In the author’s introduction, it soon becomes clear that he wants to evaluate society’s thinking as a whole. He equates modernity to “modes of social life or organization which emerged from Europe from about the seventeenth century onwards” (Giddens, 1). Anthony Giddens wants to show that his arguments will be based off of the world’s accomplishments and how they have affected our interactions throughout history. He also wants to compare our current society’s traditions to those in the seventeenth century, where the era of modernity supposedly began. Society obviously plays a big part in any change in history and Giddens is narrowing down just what part of society has kept us in this era.

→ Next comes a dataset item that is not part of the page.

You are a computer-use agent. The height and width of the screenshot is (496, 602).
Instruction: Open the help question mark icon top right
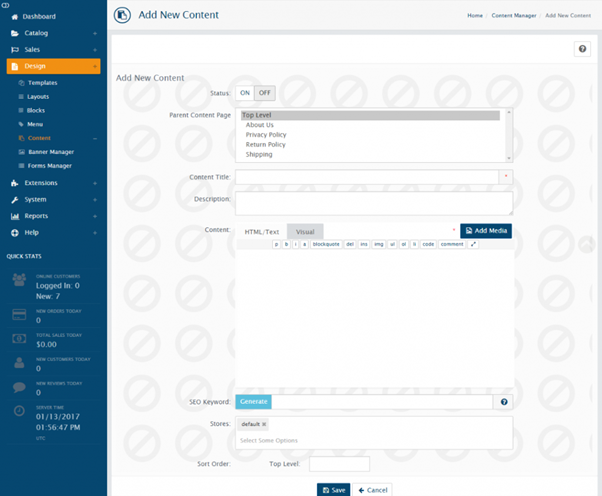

Giddens’ most compelling argument came from his discussion about the calendar, and how it transformed our world from pre-modern to modern. Before there was a way to keep time, “’when’ was almost universally either connected with ‘where’ or identified by regular natural occurrences” (Giddens 17). The invention of the calendar and eventually the mechanical clock surged us into a modern world where we could have decisive times and places without mixing when and where up. The advancement in time and space was what made the world turn modern, and what Giddens implies is that post-modernity won’t be reached until we have another advancement of that magnitude.
In his introduction to describing modernity, Giddens is able to dissect pieces of the world that I have never thought could be dissected. What’s more, he’s able to do it in a manner that allows most people to understand, not just scholars looking to further their intellect on world culture. Although his writing is simple enough to comprehend, it is sophisticated enough to show that the person writing this argument was meticulous in his research in order to give the best argument of the consequences of modernity possible.